The foundation has equipped itself with an in-house laboratory that is currently being implemented thanks also to the numerous grants obtained.

Design and development of the digital archive of the Fondazione Archivio Luigi Nono: an interweaving of knowledge between musicology, archivistics and computer science

  • Alessandro Russo | Centro di Sonologia Computazionale (CSC) Università di Padova
  • Michele Patella | Centro di Sonologia Computazionale (CSC) Università di Padova

The Luigi Nono Archive was founded in 1993 on the initiative of Nuria Schoenberg Nono with the aim of collecting, preserving and promoting the composer’s precious legacy. Since 2015 the project of the creation of the Luigi Nono Digital Collection has been launched in collaboration with Paul Sacher Stiftung and funded by the Ernst von Siemens Musikstiftung. Between 2015 and 2017, a preservation and valorisation project took place, promoted and coordinated by the Soprintendenza archivistica e bibliografica del Veneto e del Trentino Alto Adige, which also involved the magnetic tapes of the Luigi Nono funds. The intervention was entrusted to the Centre for Computational Sonology of the University of Padua. In 2019, the online migration of the Fondazione Archivio Luigi Nono’s database began with the intervention of the company Audio Innova, a spin-off of the University of Padua.

ARMID@Venice: Music and Digital Humanism in Venice. The musical sources of the "Benedetto Marcello" Conservatory

  • Paolo Da Col | Conservatorio di Musica Benedetto Marcello di Venezia
  • Alice Martignon | Università Ca' Foscari Venezia
  • Giulio Pojana | Università Ca' Foscari Venezia

On 1 October 2021, thanks to a new scientific collaboration between the “Benedetto Marcello” Conservatory of Music in Venice and Ca’ Foscari University of Venice, it was possible to launch ARMID@Venezia (ARchivio Musicale e Iconografico Digitale A Venezia), a research project dedicated to the digitisation, virtual restoration and non-invasive diagnostic study of ancient musical sources (manuscripts and printed books) kept at the lagoon music institute. After a brief excursus on the main digitisation, cataloguing, conservation and valorisation projects currently active at the Conservatory’s “Mario Messinis” Library (Prof. P. Da Col), the technologies adopted and the results achieved within ARMID@Venezia will be described (Dr. A. Martignon, Prof.
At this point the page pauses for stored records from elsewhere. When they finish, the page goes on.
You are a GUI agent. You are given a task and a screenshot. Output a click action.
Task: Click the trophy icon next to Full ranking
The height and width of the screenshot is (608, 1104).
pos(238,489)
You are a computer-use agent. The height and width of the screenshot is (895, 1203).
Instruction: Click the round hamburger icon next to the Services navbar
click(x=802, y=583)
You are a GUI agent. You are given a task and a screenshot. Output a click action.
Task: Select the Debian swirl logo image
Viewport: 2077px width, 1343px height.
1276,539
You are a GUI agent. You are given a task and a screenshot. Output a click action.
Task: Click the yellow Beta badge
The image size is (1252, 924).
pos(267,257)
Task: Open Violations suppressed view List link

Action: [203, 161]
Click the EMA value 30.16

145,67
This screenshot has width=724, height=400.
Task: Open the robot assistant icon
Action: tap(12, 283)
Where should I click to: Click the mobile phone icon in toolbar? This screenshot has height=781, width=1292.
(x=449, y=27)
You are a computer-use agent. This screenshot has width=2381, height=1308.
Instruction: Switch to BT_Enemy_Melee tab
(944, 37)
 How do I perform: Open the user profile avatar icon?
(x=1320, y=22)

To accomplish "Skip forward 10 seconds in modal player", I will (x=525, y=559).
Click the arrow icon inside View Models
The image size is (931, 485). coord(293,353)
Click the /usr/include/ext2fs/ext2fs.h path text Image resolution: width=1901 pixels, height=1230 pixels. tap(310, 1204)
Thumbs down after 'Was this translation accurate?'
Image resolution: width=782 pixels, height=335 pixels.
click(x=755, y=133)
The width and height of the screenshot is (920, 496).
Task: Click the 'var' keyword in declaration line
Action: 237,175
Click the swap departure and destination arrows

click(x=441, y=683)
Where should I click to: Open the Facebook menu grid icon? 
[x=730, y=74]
G. Pojana).

The Archives of the Institute for Music of the Fondazione Giorgio Cini

  • Francisco Rocca | Fondazione Giorgio Cini

The Fondazione Giorgio Cini’s Institute for Music works for the acquisition, preservation, protection, and valorisation of 20th and early 21st centuries archives, with a focus on those produced by prominent personalities from the worlds of music, dance and audiovisual, which can be consulted through digital archives.

The presentation aims to illustrate this archival heritage and the enhancement initiatives implemented in recent years, focusing in particular on digital archives and their huge potential.